November 27, 2017

First Lady Melania Trump Unveils Christmas at the White House 2017 (44 pictures)


Tejinder Singh
Wh10

The most festive tradition of the White House is the Gingerbread House. Constructed by the White House team and displayed on an eagle-supported pier in the State Dining Room, it depicts the South facade of the White House and features Mrs. Trump’s signature Christmas wreaths. Although this edible house boasts 200 lbs. of gingerbread, 100 lbs. of pastillage dough, 20 lbs. of chocolate and 20 lbs. of royal icing, it is not meant for eating. It takes a Marine sentry to protect this enticing gingerbread house from visiting children who try to sneak a bite.

Washington, DC – The First Family is all set to celebrate their first Christmas in the White House with a nod to tradition. According to a White House statement, the theme, “Time-Honored Traditions” was designed by First Lady Melania Trump to pay respect to 200 years of holiday traditions at the White House.

“The President, Barron, and I are very excited for our first Christmas in the White House,” said First Lady Trump. “As with many families across the country, holiday traditions are very important to us. I hope when visiting the People’s House this year, visitors will get a sense of being home for the holidays. On behalf of my husband and Barron, I want to wish everyone a Merry Christmas and joyous holiday season,” she added in a statement.

A select group of journalists were offered a preview of the decorations this morning (Nov. 27). Glistening wintry branches line the half of the East Colonnade and brings one to a display of official White House cards in the East Garden Room. The first official card was sent in 1953 by President Dwight D. Eisenhower.
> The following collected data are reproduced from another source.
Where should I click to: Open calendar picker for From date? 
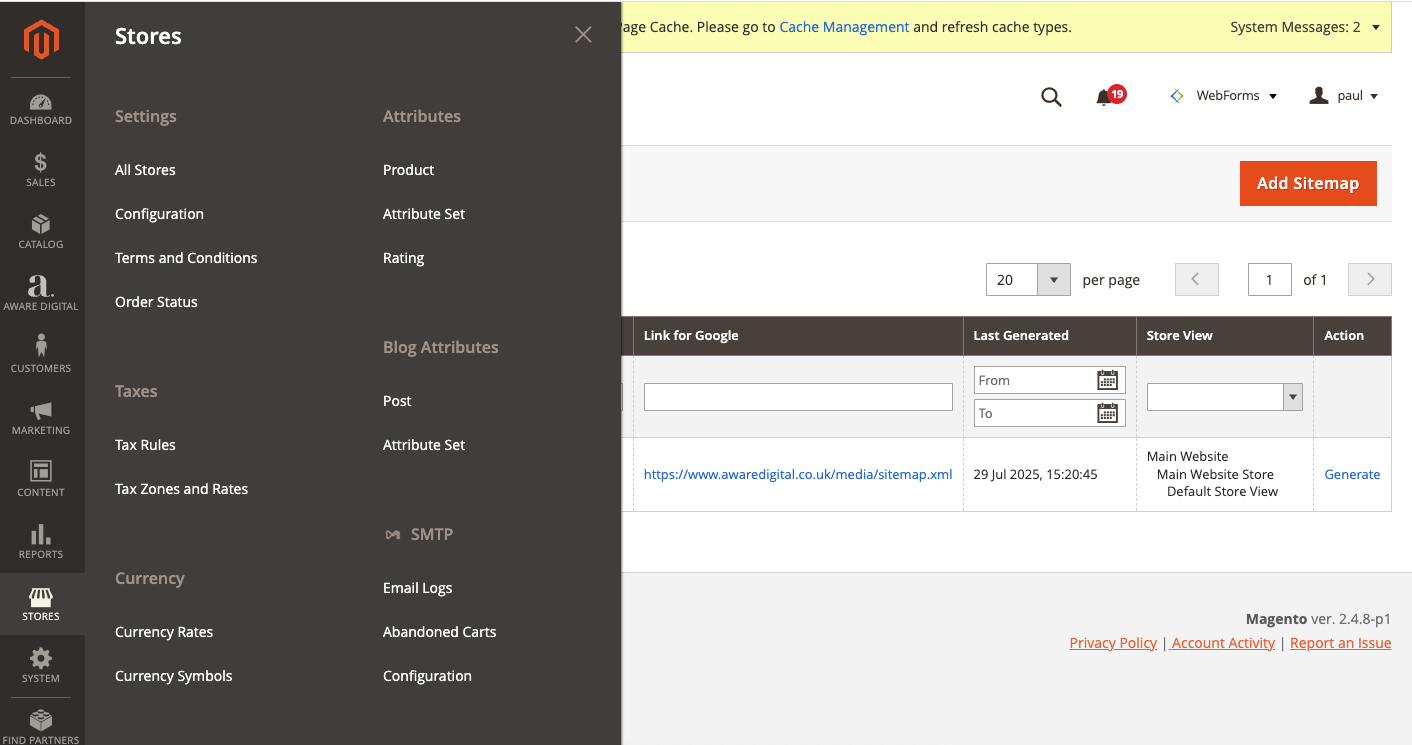tap(1107, 380)
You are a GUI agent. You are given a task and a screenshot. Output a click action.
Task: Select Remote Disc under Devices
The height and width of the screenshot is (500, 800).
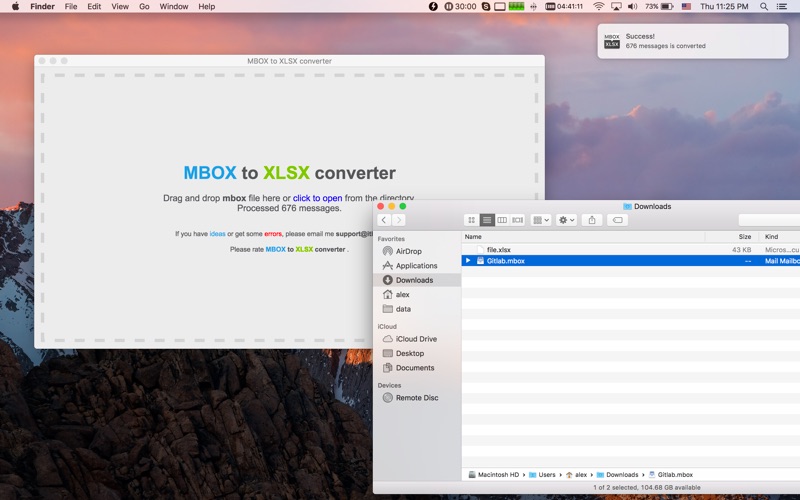click(417, 397)
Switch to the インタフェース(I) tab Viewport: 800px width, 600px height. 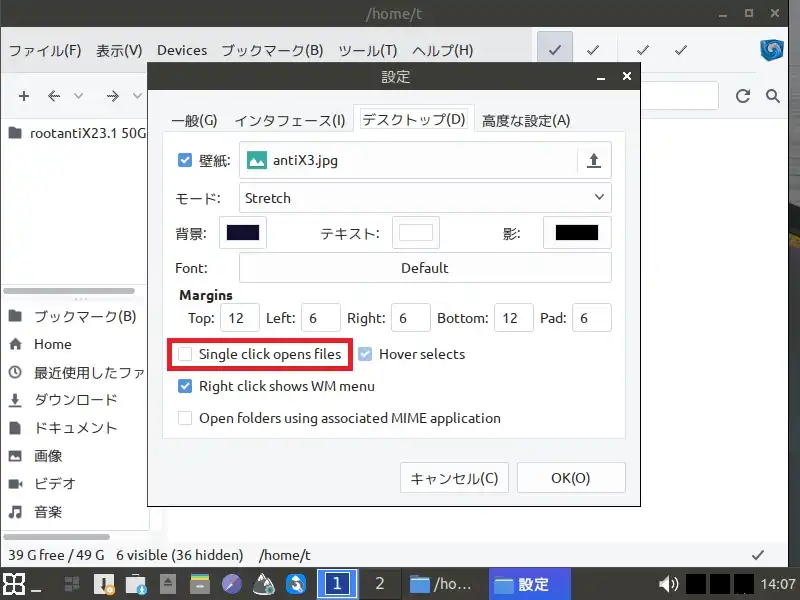point(290,120)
As one enters the Executive Residence, poinsettias fill the Ground Floor Corridor with a blanket of red and crimson. A “tree” comprised of green-spines books and red-ribbon bookmarks is located under the chandelier.

As you move through the Vermeil Room, China Room (which honors the holiday traditions of dining and hospitality), Green Room (honors the festivities of crafts, paper, and classic design) and East Room with their historic and majestic displays, you enter the Blue Room and come face to face with the official White House Christmas Tree which stands at 18 feet and 6 inches tall.

In the Red Room, two “trees” made of cranberries can be seen on the tables nearest the Cross Hall. This became well-known as First Lady Nancy Reagan’s favorite holiday decoration.

The most festive tradition of the White House is the Gingerbread House. Constructed by the White House team and displayed on an eagle-supported pier in the State Dining Room, it depicts the South facade of the White House and features Mrs. Trump’s signature Christmas wreaths. Although this edible house boasts 200 lbs. of gingerbread, 100 lbs. of pastillage dough, 20 lbs. of chocolate and 20 lbs. of royal icing, it is not meant for eating. It takes a Marine sentry to protect this enticing gingerbread house from visiting children who try to sneak a bite.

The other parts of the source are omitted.